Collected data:
******

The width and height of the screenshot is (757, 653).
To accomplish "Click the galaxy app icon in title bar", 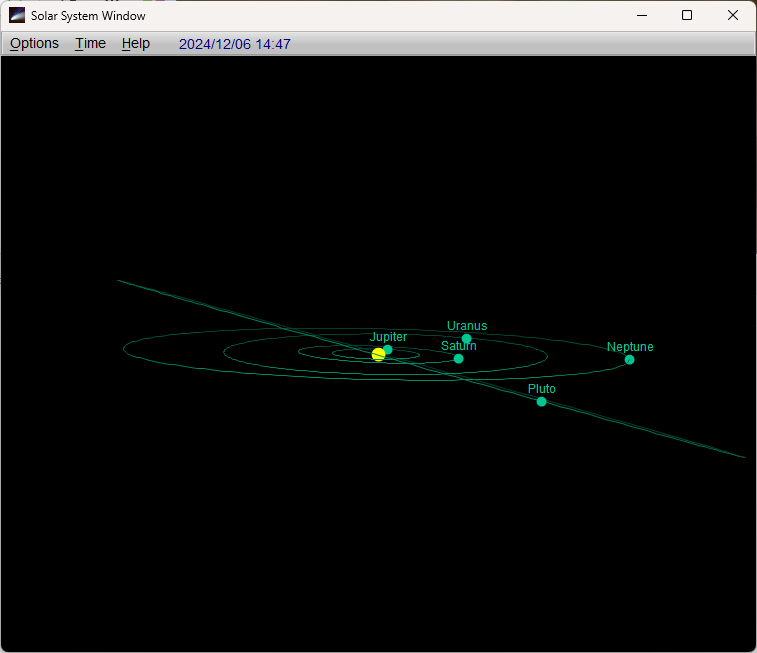I will 17,15.
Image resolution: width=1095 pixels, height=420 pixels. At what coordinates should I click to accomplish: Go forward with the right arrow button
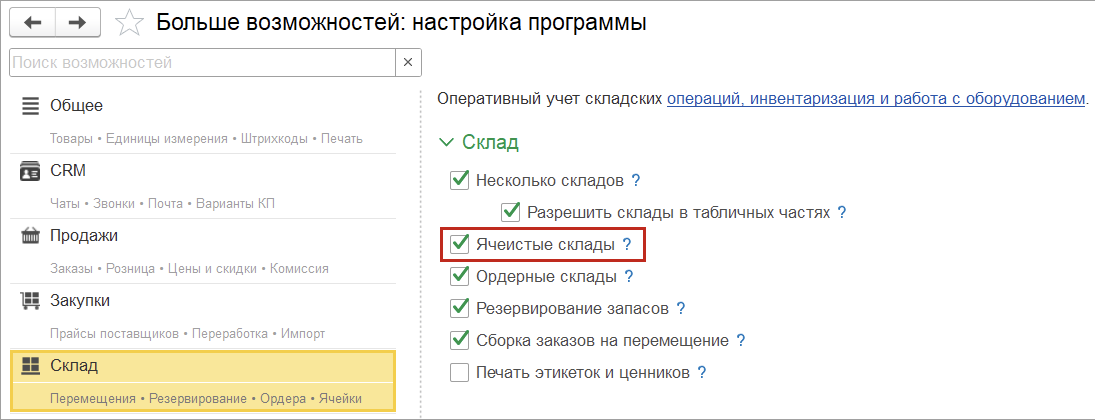[78, 23]
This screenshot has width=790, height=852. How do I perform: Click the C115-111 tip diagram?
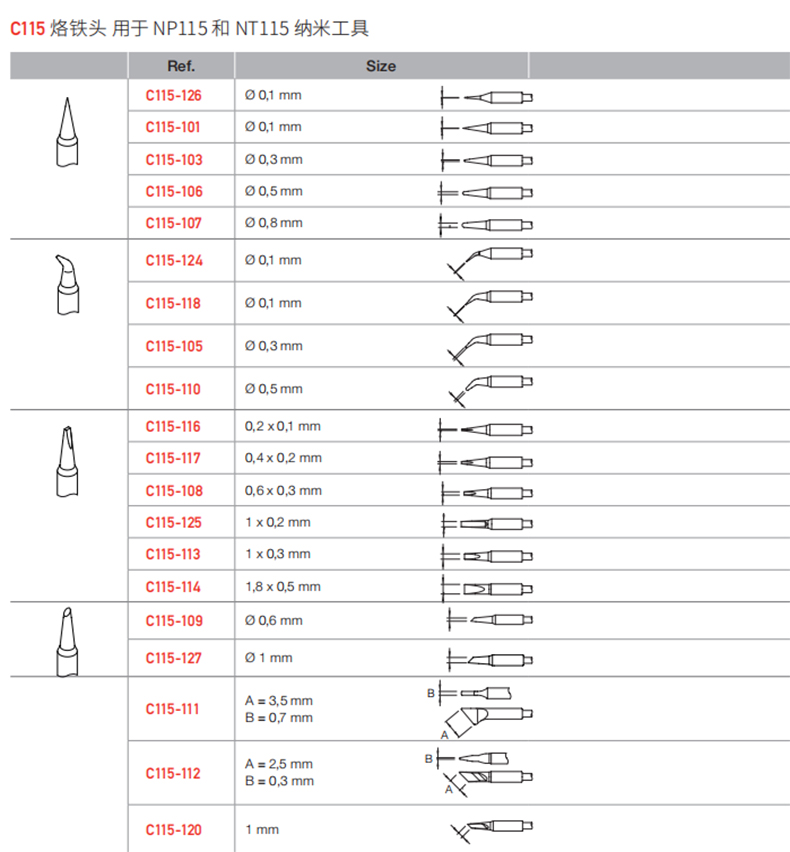pos(482,708)
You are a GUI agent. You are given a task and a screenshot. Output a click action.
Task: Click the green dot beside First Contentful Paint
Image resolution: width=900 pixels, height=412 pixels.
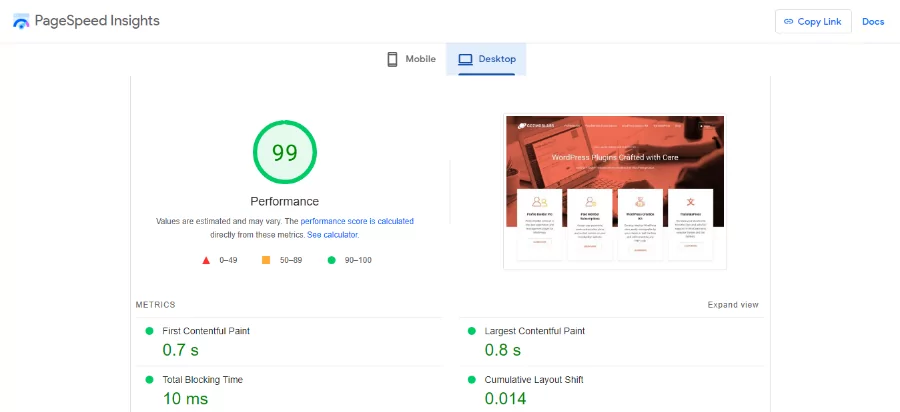tap(149, 331)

******

What is needed:
Each line from the one containing "Image resolution: width=900" down to the final line of the records above must be reproduced exactly; no pictures go into the copy.

Solution for this task:
Image resolution: width=900 pixels, height=412 pixels.
tap(149, 331)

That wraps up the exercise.